» **SUPPLIED PASSAGE**:
^^^^^^^^^^^^^^^^

What is a reasonable search and what does it depend on?
If an order for standard disclosure is made, the rules provide that a party must make a reasonable search
What is reasonable depends on the following:
The number of documents involved
The nature and complexity of the proceedings
How difficult/expensive it is to retrieve any document
The significance of any document likely to be found
When can inspection be forbidden?
The document is no longer in the disclosing party’s control;
Allowing inspection would be disproportionate; or
The disclosing party has a right or duty to withhold inspection, ie it is privileged.
What information can you redact?
confidentiality / commercial sensitivity alone does not justify redaction
the privileged part can and indeed should be redacted, to avoid waiving privilege
if the information is totally irrelevant to the dispute, it can be redacted. So information which is confidential / commercially sensitive and irrelevant is generally redacted
What is waiver?
It is possible for a party to deliberately allow inspection of a privileged document if it considers that the document helps its case.
a party cannot ‘cherry pick’ certain parts of a privileged document to reveal to the other side/the court
Who has the burden of proof if there is a dispute over whether a document is privileged or not?
The person claiming there is privilege
Can a party inspect a document referred to in a statement of case, a witness statement, a witness summary, an affidavit and and expert’s report?

^^^^^^^^^^^^^^^^

» **DATA ENTRIES**:
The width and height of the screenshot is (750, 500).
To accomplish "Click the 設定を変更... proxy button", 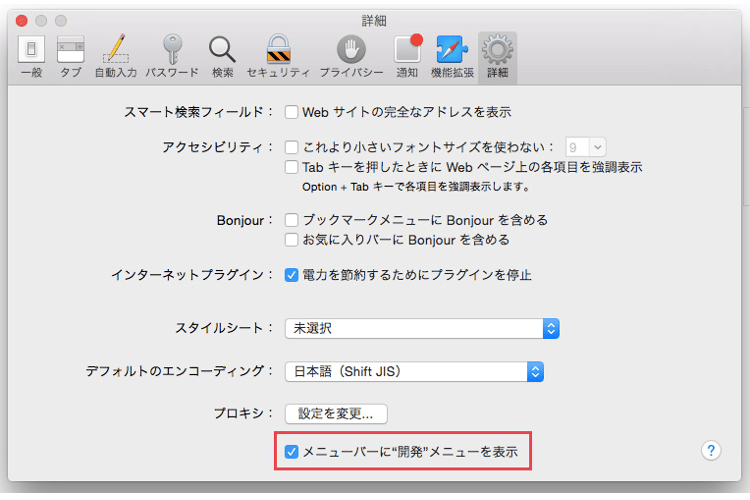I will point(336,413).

^^^^^^^^^^^^^^^^

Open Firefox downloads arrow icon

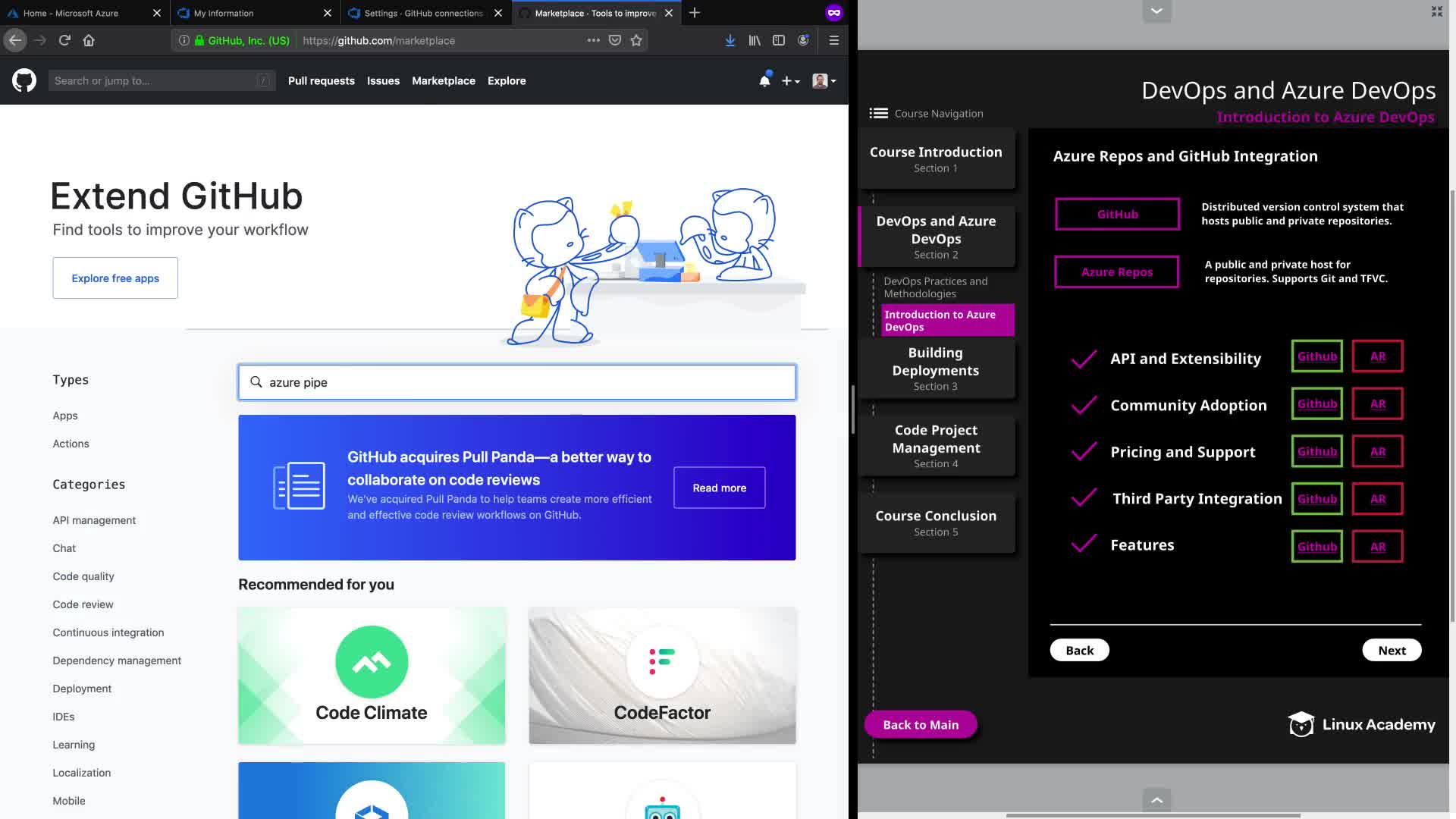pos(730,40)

^^^^^^^^^^^^^^^^

» **TASKS**:
1. Duplicate the disclosure passage verbatim, starting at the words "What is a reasonable" and ending after the words "can you redact?".
2. Decide whether each statement agrees with the disclosure passage, answering yes or no and quoting the words that settle it: (a) Confidentiality by itself justifies redacting information. (b) When it is disputed whether a document is privileged, the burden of proof is on the person claiming privilege. (c) A party may reveal chosen parts of a privileged document to the other side while keeping the rest privileged.
Answer from the disclosure passage alone.

» **SOLUTIONS TO THE TASKS**:
1.
What is a reasonable search and what does it depend on?
If an order for standard disclosure is made, the rules provide that a party must make a reasonable search
What is reasonable depends on the following:
The number of documents involved
The nature and complexity of the proceedings
How difficult/expensive it is to retrieve any document
The significance of any document likely to be found
When can inspection be forbidden?
The document is no longer in the disclosing party’s control;
Allowing inspection would be disproportionate; or
The disclosing party has a right or duty to withhold inspection, ie it is privileged.
What information can you redact?

2.
(a) No: "confidentiality / commercial sensitivity alone does not justify redaction"
(b) Yes: "The person claiming there is privilege"
(c) No: "a party cannot ‘cherry pick’ certain parts of a privileged document to reveal to the other side/the court"